- _PROBLEM REQUIREMENTS_
The result should be the lines from the one that contains "Task: Click 'religion_group = christian' line" to the final line of the entries below, copied exactly and with no pictures.

- _GIVEN RECORDS_
--------------------------------------------------

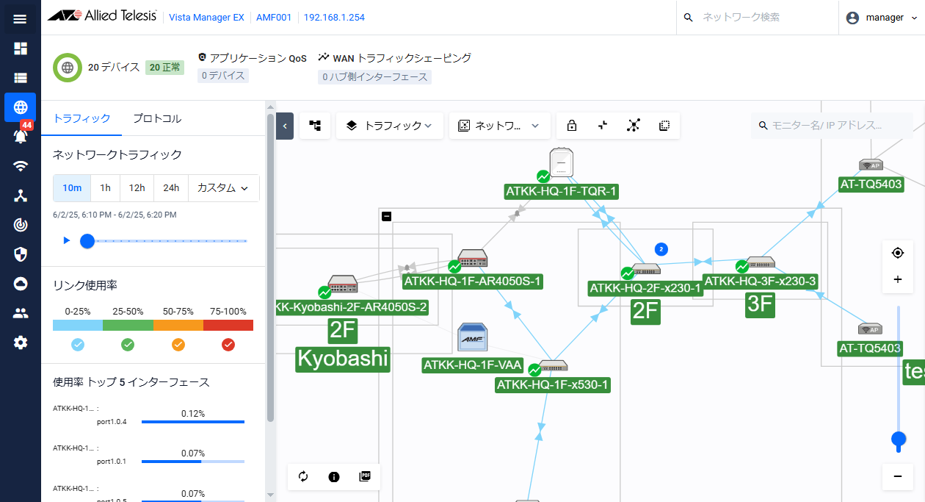Screen dimensions: 925x502
Task: Export the map using the PDF icon
Action: pyautogui.click(x=365, y=476)
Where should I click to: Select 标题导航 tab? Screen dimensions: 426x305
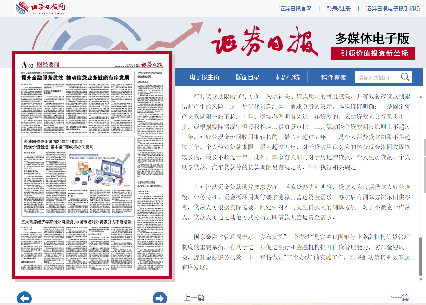[288, 78]
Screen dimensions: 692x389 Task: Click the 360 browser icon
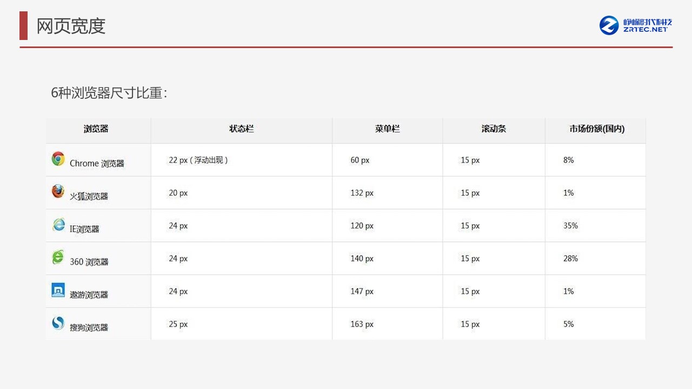[58, 257]
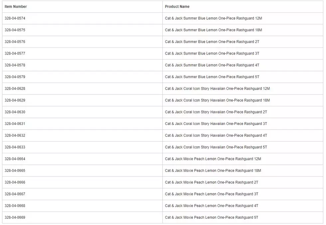326x225 pixels.
Task: Select item number 328-04-0667
Action: pyautogui.click(x=15, y=194)
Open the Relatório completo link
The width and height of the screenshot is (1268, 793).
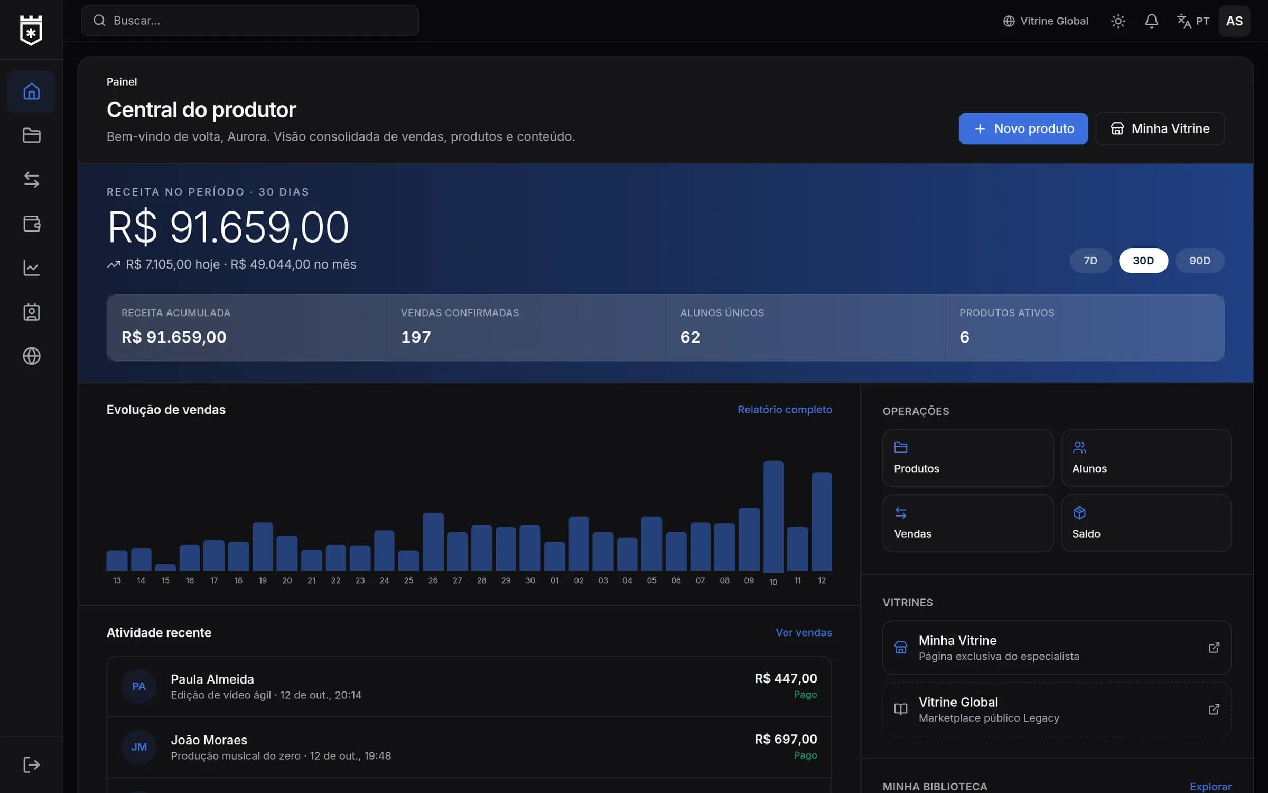(785, 409)
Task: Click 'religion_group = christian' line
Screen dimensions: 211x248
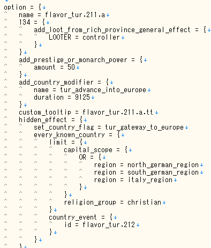Action: (112, 202)
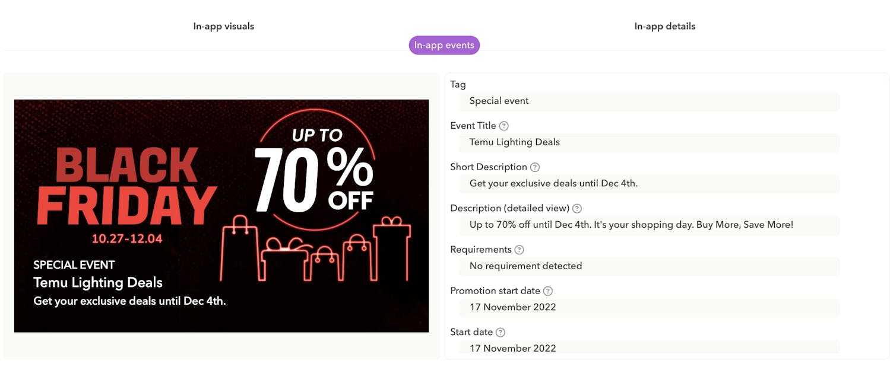Click help icon beside Short Description
This screenshot has height=370, width=890.
coord(535,167)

--------------------------------------------------

- _RESPONSE FOR THIS EXERCISE_
Task: Click 'religion_group = christian' line
Screen dimensions: 211x248
Action: (112, 202)
Click help icon beside Short Description
This screenshot has height=370, width=890.
coord(535,167)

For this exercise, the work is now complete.